-- Tarea a realizar --
Enumera todas las partes del rostro que el texto sobre la máscara de Halloween menciona al describirla, incluidas las partes de la nariz.

-- Texto dado --
++++++++
Viví diez años en Nueva York, de 1979 a 1989. Allí compré una que otra máscara africana, traicionando mi propósito de buscarlas in situ pero no del todo: Nueva York en la década del 80 era el ombligo del mundo. El ónfalo, al menos para mí, con todo su esplendor y las consabidas pelusas, lo más claro y también lo más oscuro a pasos de distancia. Tengo una máscara artesanal de papel maché comprada una noche de Halloween, esa fiesta de brujas que por las calles del Village estalla con toda magnificencia y locura creativa resumiendo lo que esa ciudad brinda en materia de imaginación, poder de síntesis y, como se pudo comprobar en el 2001 y por desgracias, capacidad premonitoria. Se trata de un rostro abstracto, verde turquesa con motas, que tiene dos largas orejas rectangulares en las que están dibujadas las torres gemelas; la nariz impactante de elevado puente tiene en la punta un pequeño rectángulo con un zapato dibujado. Bajo las orejas-torres-gemelas y sobre la frente, la siguiente frase: «Después crearon lo que ellos llamaron civilización», que se continúa con flechitas que descienden por el puente de la nariz hasta el zapato, para culminar a la altura de la boca con palabras lapidarias: «y le zapatearon encima».
++++++++
-- Datos proporcionados --
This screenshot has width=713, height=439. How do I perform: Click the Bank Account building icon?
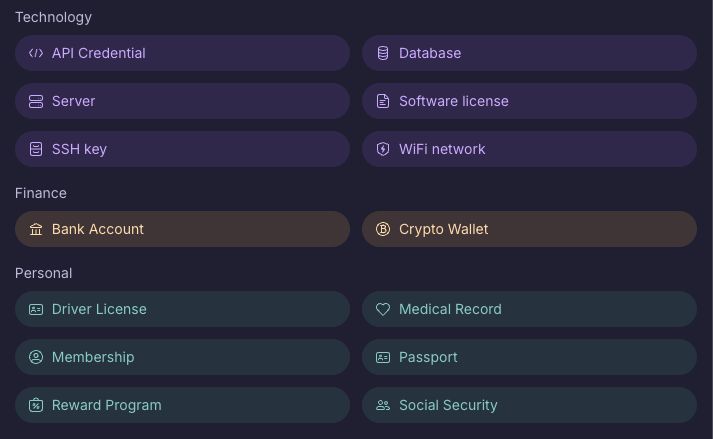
++++++++
-- Respuesta del ejercicio --
- Orejas
- Nariz
- Puente de la nariz
- Punta de la nariz
- Frente
- Boca